◆ **Your objective**: Please give back, word for word, only the lines starting at the one containing "Image resolution: width=1456" and ending at the one containing "Given: Click left-arrow" within the material below.

◆ **Given data**:
------------------------------------------------------------

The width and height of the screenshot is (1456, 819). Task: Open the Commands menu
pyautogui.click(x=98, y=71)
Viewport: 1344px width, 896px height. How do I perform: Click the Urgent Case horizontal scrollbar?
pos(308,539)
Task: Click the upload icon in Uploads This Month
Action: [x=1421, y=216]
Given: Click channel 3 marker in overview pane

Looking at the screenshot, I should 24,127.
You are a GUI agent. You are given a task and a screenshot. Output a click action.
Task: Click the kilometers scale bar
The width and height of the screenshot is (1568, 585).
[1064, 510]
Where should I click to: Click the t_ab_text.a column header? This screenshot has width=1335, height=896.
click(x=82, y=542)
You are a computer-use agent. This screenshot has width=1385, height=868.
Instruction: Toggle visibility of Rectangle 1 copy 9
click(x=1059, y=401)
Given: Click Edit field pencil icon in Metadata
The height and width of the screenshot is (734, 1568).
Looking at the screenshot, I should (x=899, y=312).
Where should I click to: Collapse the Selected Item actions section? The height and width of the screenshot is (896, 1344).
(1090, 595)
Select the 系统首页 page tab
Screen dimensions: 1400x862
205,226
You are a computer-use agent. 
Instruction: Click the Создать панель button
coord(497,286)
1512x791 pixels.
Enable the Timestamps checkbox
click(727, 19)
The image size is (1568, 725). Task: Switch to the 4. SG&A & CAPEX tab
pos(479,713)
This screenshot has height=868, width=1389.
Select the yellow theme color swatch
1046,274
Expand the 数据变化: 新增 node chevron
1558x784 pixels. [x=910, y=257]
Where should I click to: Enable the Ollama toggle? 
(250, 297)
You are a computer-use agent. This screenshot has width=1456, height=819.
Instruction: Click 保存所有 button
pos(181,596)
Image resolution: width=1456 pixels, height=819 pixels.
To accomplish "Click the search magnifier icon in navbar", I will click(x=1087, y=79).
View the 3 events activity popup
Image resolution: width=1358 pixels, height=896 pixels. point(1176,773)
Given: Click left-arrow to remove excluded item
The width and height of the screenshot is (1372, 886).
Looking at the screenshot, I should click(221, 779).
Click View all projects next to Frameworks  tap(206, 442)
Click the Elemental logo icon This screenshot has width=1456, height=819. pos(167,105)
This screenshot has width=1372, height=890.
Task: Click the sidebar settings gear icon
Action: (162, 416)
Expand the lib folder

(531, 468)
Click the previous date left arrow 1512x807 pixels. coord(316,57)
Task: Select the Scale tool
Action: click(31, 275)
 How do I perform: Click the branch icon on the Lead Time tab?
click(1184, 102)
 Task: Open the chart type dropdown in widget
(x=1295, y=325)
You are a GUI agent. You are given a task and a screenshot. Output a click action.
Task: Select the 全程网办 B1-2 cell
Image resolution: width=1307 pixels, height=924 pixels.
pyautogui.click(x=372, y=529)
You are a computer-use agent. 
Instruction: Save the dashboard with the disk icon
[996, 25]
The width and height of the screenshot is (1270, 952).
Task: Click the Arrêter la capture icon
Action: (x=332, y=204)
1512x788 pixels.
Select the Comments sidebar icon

------------------------------------------------------------

◆ **Answer to this exercise**:
Image resolution: width=1456 pixels, height=819 pixels.
To accomplish "Click the search magnifier icon in navbar", I will click(x=1087, y=79).
View the 3 events activity popup
Image resolution: width=1358 pixels, height=896 pixels. point(1176,773)
Given: Click left-arrow to remove excluded item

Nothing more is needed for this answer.